ERCOT also operates under a unique set of rules whereby electricity generators operate as independent companies outside the purview of the state Public Utility Commission. Owners of transmission and distribution infrastructure are regulated by the state, while retail electricity providers compete to provide service to businesses and homeowners.
The decoupling of electricity generation from transmission, distribution and retail service has created problems in Texas, however, because demand is outpacing supply, while generation owners are facing the same pressures to reduce their use of coal.
Luminant Energy, Texas' largest electricity generator and a major miner of lignite coal for power production, announced in September that it would close two coal-fired units at its Monticello Steam Plant in north Texas to comply with EPA's Cross-State Air Pollution Rule. A third production unit at Monticello, along with two coal units at the company's Big Brown plant near Fairfield, were to begin burning low-sulfur coal from the Powder River Basin.
Meanwhile, a recent Brattle Group report authorized by ERCOT and the Public Utility Commission determined that the state's wholesale power market was not robust enough to attract new investment, further raising the prospect of electricity rationing or rolling blackouts as the state's supply-and-demand scales tip further out of balance.
Terry Hadley, a spokesman for the Texas Public Utility Commission, said the agency is working to address the problem, in part by changing the state's wholesale power rate structure to try to attract new investment in power plants. "We're seeing some announcements from [generation] companies saying they're ready to act," said Hadley.

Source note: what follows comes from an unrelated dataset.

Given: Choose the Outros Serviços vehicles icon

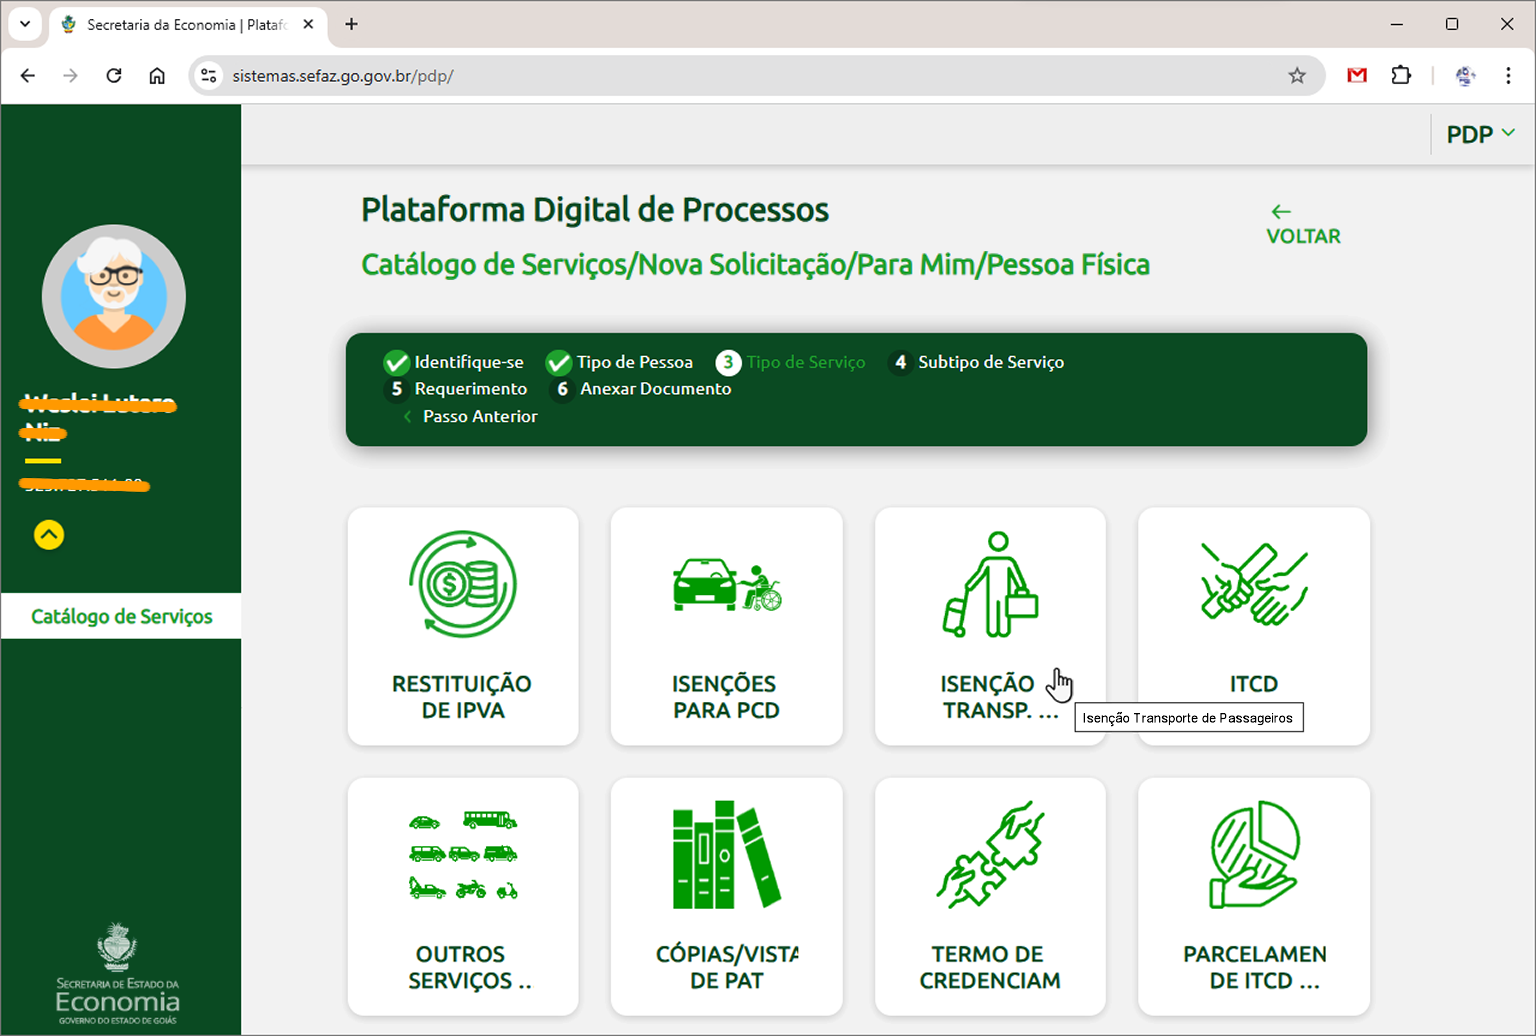Looking at the screenshot, I should click(462, 854).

For example, Panda Energy has taken steps toward constructing roughly 2,000 MW of new combined cycle natural gas plants in Temple and Sherman, Texas. The two plants would rely on gas produced from wells in the nearby Barnett Shale.
And CPS Energy of San Antonio said in March it would purchase an 800 MW gas-fired power plant in Guadalupe County from Tenaska Inc., allowing it to make up for generation being lost to the planned closure of the company's 871 MW A.J. Deely plant in 2018.
Hoping for a mild summer
ERCOT, meanwhile, has said it plans to add nearly 2,000 MW of new wind power capacity in 2012, up 20.6 percent from 2011. Total installed wind power capacity in ERCOT's territory is expected to exceed 11,500 MW by the end of the year, according to the agency's reports.
In 2011, ERCOT approved more than $817 million in new transmission projects to help bring that new electricity to market and has reviewed or approved an additional $450 billion worth of transmission upgrades since the beginning of this year.
But with an average seven-year lead time to get transmission lines built, Moura said, states and utilities are trying to hit a moving target for electric reliability. "There's a lot of political uncertainty, a lot of market uncertainty and a lot of regulatory uncertainty," he said.
Officials acknowledge that such investments are an important piece of the long-term solution to Texas' electric reliability risk. Meanwhile, the state can only hope for a milder summer than 2012.
"The most positive note in all of this is that the weather does not seem nearly as severe in terms of heat and drought for 2012 as it did in 2011," the Public Utility Commission's Hadley said. "Unfortunately, that's something we can't control."